Scope and Contributions

This document addresses the problem of estimating the parameters of the equivalent mathematical model of three diodes of a PV panel from the point of view of sequential programming methodologies, avoiding the use of commercial software. The application of the SSA optimization method is proposed for this purpose. The main objective is to generate a methodology with a high effectiveness in terms of the quality of the solution and time required. As the main contributions of this document and contributions to the state-of-the-art, the following are highlighted:

• A new application for the salps swarm optimization algorithm;
• A new methodology that provides a solution to the estimation of parameters of the equivalent mathematical model of three diodes of a PV panel with high quality in the response;
• An implemented optimization technique that works at different levels of irradiance and determines the parameters that best fit the equivalent mathematical model of three diodes of a PV panel from the I-V data.

2. Mathematical Model of a PV Panel

The three-diode model was used to model polycrystalline PV panels. Figure 1 presents the equivalent electronic circuit with different representative parameters. Some of these parameters are the currents in the three diodes, i.e., $I_{d1}$, $I_{d2}$, and $I_{d3}$, where $I_{d1}$ denotes currents due to the diffusion and recombination of the region of the emitting diode and the p-n junction; $I_{d2}$, the current of the exhaustion region of the second diode; $I_{d3}$, the leakage current of the third diode; the serial resistance $R_s$, the semiconductor material or the neutral regions of the PV panel; the parallel resistance $R_h$, the leakage current on the surface of the PV panel [11,29,30].

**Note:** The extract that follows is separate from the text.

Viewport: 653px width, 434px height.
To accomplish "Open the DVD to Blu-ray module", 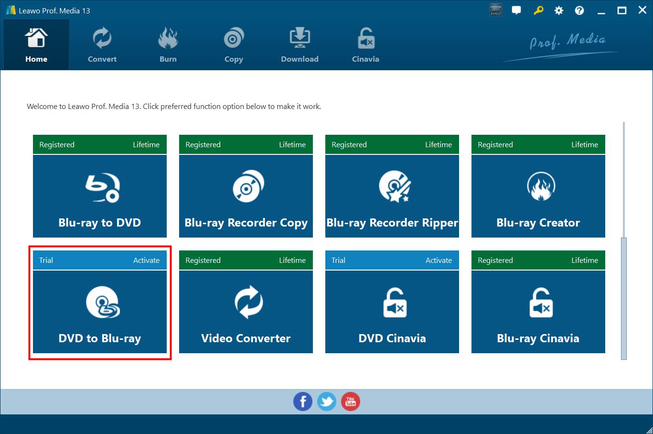I will tap(99, 312).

The current of the PV panel is mathematically modeled in Equation (1), where $I_{pv}$ denotes the current provided by the PV panel, i.e., the variable to minimize; $I_{d1}$, $I_{d2}$, and $I_{d3}$, the saturation currents of each diode in the PV panel; ${\eta }_1$, ${\eta }_2$, and ${\eta }_3$, the ideality factors of the three diodes; $V_{th}$, the thermal voltage of the PV panel; $I_{ph}$, the photoinduced current of the PV panel; $V_{pv}$, the output voltage of the PV panel [31,32].

$$\begin{array}{c}{I}_{pv}=I_{ph}-I_{d1}\left[ex{p}^{\left({\displaystyle \frac{V_{pv}+R_s·I_{pv}}{{\eta }_1{V}_{t{h}_1}}}\right)}-1\right]-I_{d2}\left[ex{p}^{\left({\displaystyle \frac{V_{pv}+R_s·I_{pv}}{{\eta }_2{V}_{t{h}_2}}}\right)}-1\right]\\ -I_{d3}\left[ex{p}^{\left({\displaystyle \frac{V_{pv}+R_s·I_{pv}}{{\eta }_3{V}_{t{h}_3}}}\right)}-1\right]-{\displaystyle \frac{\left(V_{pv}+R_s·I_{pv}\right)}{R_h}}\end{array}$$

(1)

Equation (2) represents the thermal voltages of the p-n junction in the $V_{th}$ PV panel, which depends on $N_s$, i.e., the number of cells connected in series in the panel. In said equation, k is the Boltzmann constant; T, the temperature; q, the charge of the electron.

$$V_{th}=Vt{h}_1=Vt{h}_2=Vt{h}_3={\displaystyle \frac{Ns·k·T}{q}}$$

(2)

3. Mathematical Formulation for the Optimization Problem

For the TDM parameter estimation problem, the objective function is defined as the reduction of the root-mean-squared error (RMSE) in Equation (3) presented in [33]. In the latter, the points of difference are the measured current ($I_{Measured}$) and the current estimated ($I_{Estimated}$) by the solution method ($Erro{r}_{total}$), where n is to the number of points generated for the voltage scan; $V_{oc}$, the open circuit voltage of the panel under analysis; $\Delta V$, the voltage flow assigned between each pair of points in the voltage scan.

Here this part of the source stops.